Purification and characterization of 2-keto-d-galactonate reductase from Pseudomonas fluorescens

NADPH-dependent 2-keto-d-galactonate reductase from Pseudomonas fluorescens IFO 14808, which was present in the soluble protein fraction, was purified to apparent homogeneity using a five-step procedure. The enzyme catalyzed NADPH-dependent reduction of 2-keto-aldonate to aldonate as well as NADP+-dependent oxidation of aldonate and aldonate-6-phosphate to 2-keto derivatives. The enzyme consisted of two subunits with molecular masses of about 37 kDa. The gene encoding the enzyme was identified in the complete sequence of the P. fluorescens pf-5 genome based on the N-terminal amino acid sequence derived from the purified enzyme. The enzyme sequence exhibited 75 and 72% amino acid identities to the probable 2-keto-d-gluconate reductase from Pseudomonas aeruginosa and 2-keto-d-gluconate-6-phosphate reductase from Pseudomonas putida, respectively. The enzyme was found to belong to the 2-keto-aldonic acid reductase family in bacteria, although its substrate specificities differed from those of previously characterized members.
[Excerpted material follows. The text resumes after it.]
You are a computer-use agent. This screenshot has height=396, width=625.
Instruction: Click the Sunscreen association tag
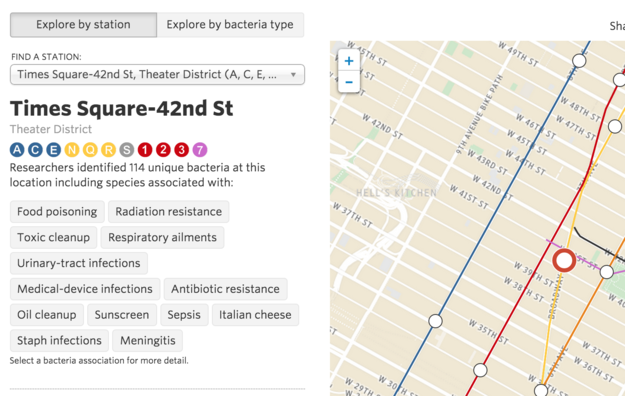[122, 315]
Its relative reduction activities were 1.0 and 3.9 for 2-keto-d-gluconate and 2-keto-d-galactonate, respectively, while its relative oxidation activities were 1.0, 4.3, 1.4 and 0.4 for d-gluconate, 6-phospho-d-gluconate, d-galactonate and d-galactono-1,4-lactone, respectively. The 6-phospho-d-gluconate reductase activity was inhibited either competitively by 6-phospho-d-glucose and 2-keto-d-gluconate or uncompetitively by dilute 2-keto-d-gluconate. The possibility of d-erythorbic acid formation from d-galactose by P. fluorescens is discussed.